Pero qué bonito es errar, que los demás te demuestren que te equivocaste, y que te permitan en ese proceso aprender de tu equivocación para abrazar una novedad, aquella que habías sido incapaz de ver por tus propios prejuicios. The Work es lo más cerca que muchos de vosotros estaréis de una terapia; o, lo que es lo mismo, The Work es un ejercicio de déjà vu para los que hemos ido a terapia. Confianza ciega, apertura emocional, indagación en las profundidades de la intimidad, generosidad a la hora de compartirnos sin miramientos, abrazar la vulnerabilidad de los demás (pero sobre todo la propia), dejarse ayudar, respetar los ritmos de quienes aún no están preparados, nunca menospreciar los sentimientos o vivencias o emociones de los demás… Simple y llanamente lo que podría ser un día normal en nuestras vidas si no estuviésemos tan ocupados ocultando complejos y aparentando seguridad.

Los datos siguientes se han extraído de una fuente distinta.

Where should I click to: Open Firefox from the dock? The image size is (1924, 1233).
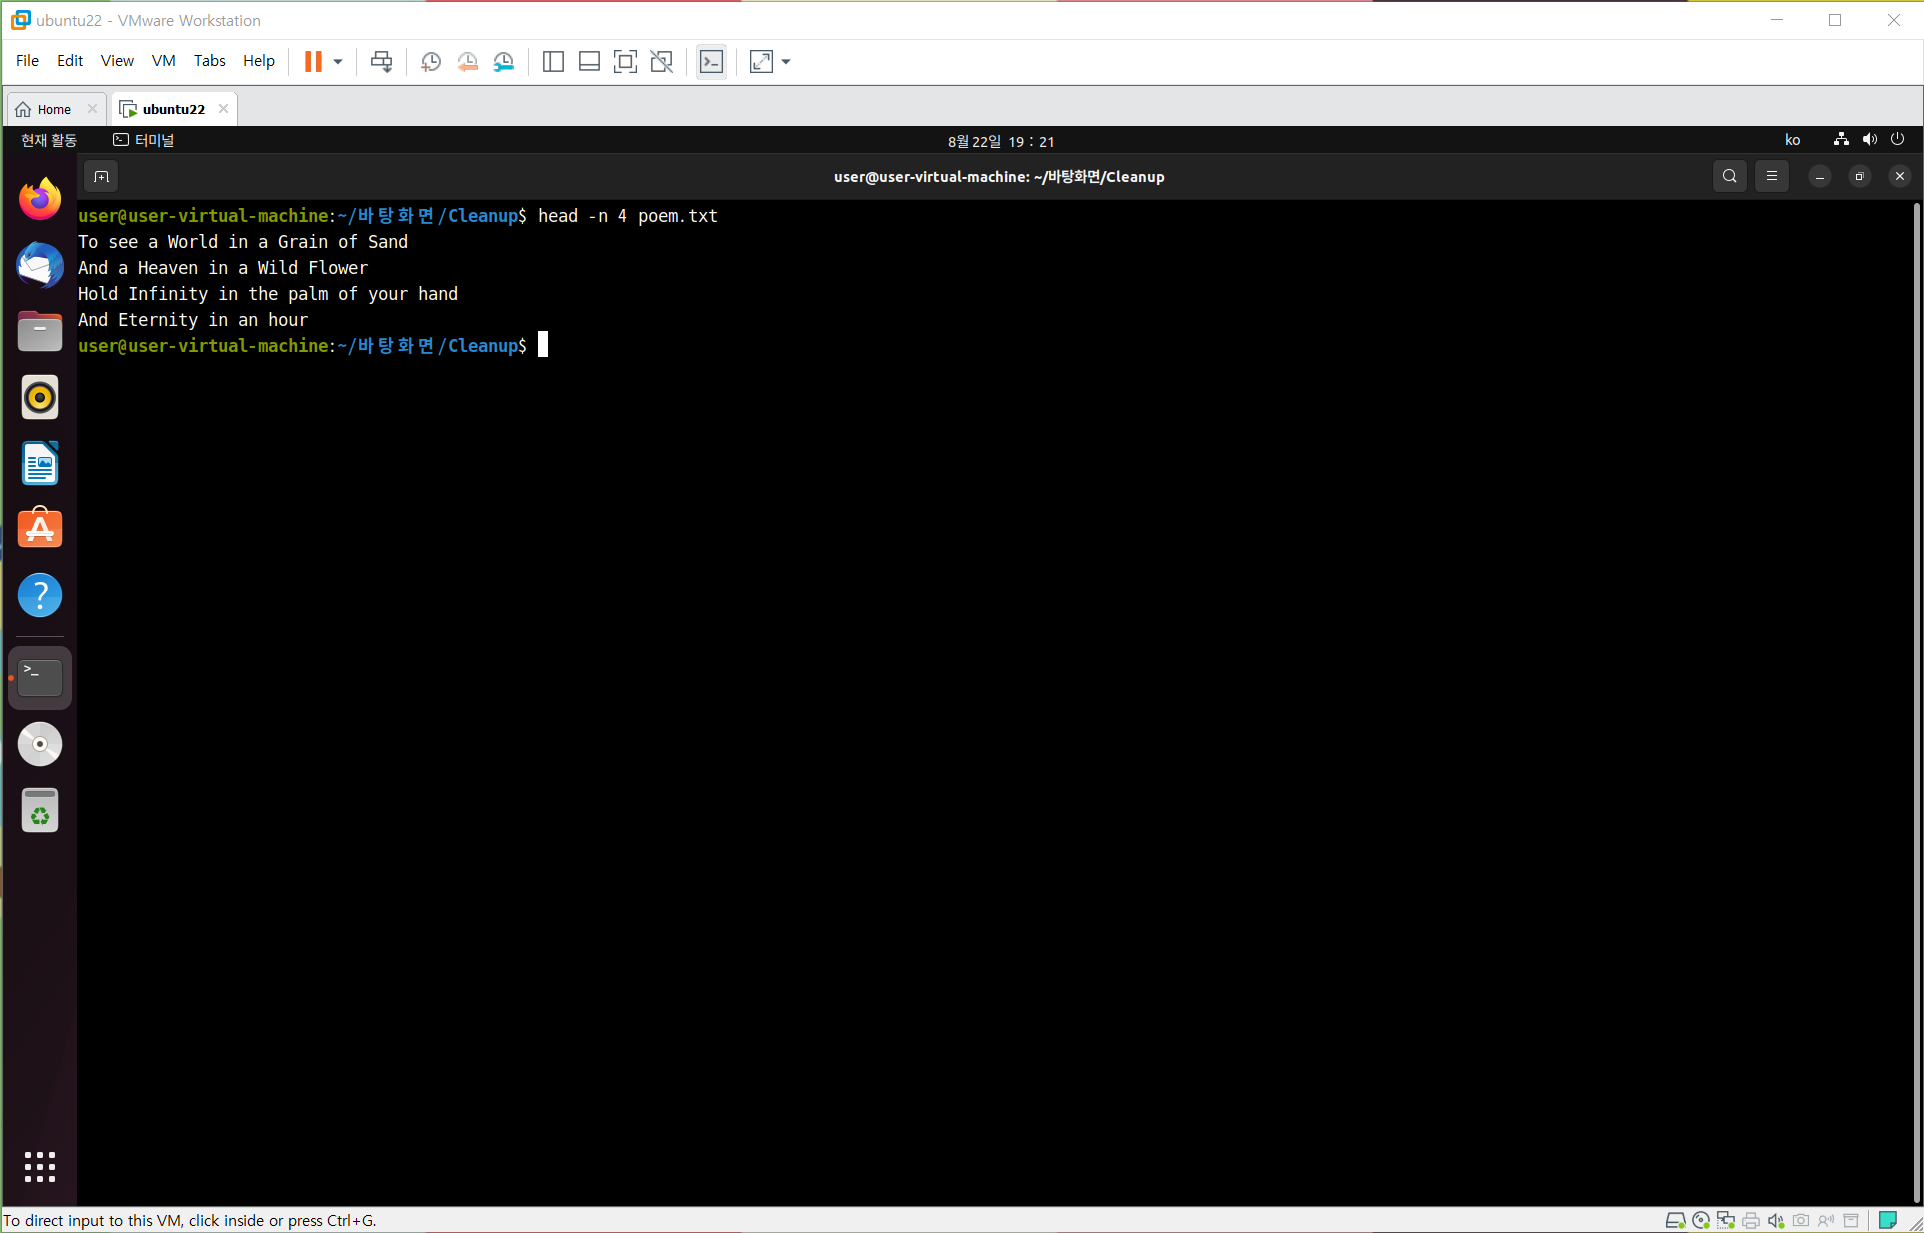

En The Work suceden tantas cosas y tan jodidamente hermosas (por imposibles de ver en nuestro día a día, y porque esos presos son capaces de hacer algo tan valiente que cualquier palabra que les dedique se quedará corta), que lo único que me queda por hacer en este texto es decir que en Movistar 0, colaborador del Americana desde sus inicios, aún estáis a tiempo de ver la que para mí ha sido la experiencia del festival.

Más difícil parece que será que llegue a las salas la nueva película de Aaron Katz, Gemini (2017), un noir que juega a ser neo, pero que evoca a clásicos del suspense a través de sus imágenes y de su… espíritu. Katz se convierte en un experto frustrador de expectativas en esta película de máscaras, giros, piruetas y dobles mortales, que parece querer sumarse a la ola estética de Nicolas Winding Refn, pero que en realidad juega a repasar la historia del género y, sobre todo, a homenajear el abundante cine de suspense que se produjo en los noventa. Como un La La Land (Damien Chazelle, 2016) del noir, Gemini parece reflexionar sobre la incapacidad de crear historias como aquellas, con giros imposibles y situaciones inverosímiles, ante el nihilismo y la tendencia marisabidilla del público actual. Como La La Land, se muestra artificiosa y artificialmente patosa, terriblemente amateur (en sentido negativo), todo ello si no se alcanza a ver la ironía de ese juego de espejos, de ese constante choque entre forma y fondo, que reproduce el juego metafórico de sus personajes.

Gemini, de Aaron Katz

Pero perdón, de nuevo me olvidaba de lo necesario para hablar de lo importante. Y esto es lo necesario: Heather (Zoey Kravitz) es una estrella de cine que aparece muerta en su hogar. Su asistente, Jill (Lola Lirke), trata de encontrar al culpable del asesinato al mismo tiempo que busca la manera de salir de la lista de sospechosos. Un personaje hitchconiano en una depalmada con aires windingrefnianos. ¿Y aún tenemos que andar con remilgos sobre si Gemini no es lo que parecía, porque nosotros no somos capaces de aceptar lo que es?

Y así, de nuevo, entre risas y lágrimas, entre alegría y tristeza, nos despedimos del Americana, un festival que ha ampliado fechas y que ha podido contar con la presencia de Alex Ross Perry y de Fredric Lehne durante la edición de este 2018. ¡Hasta el próximo año!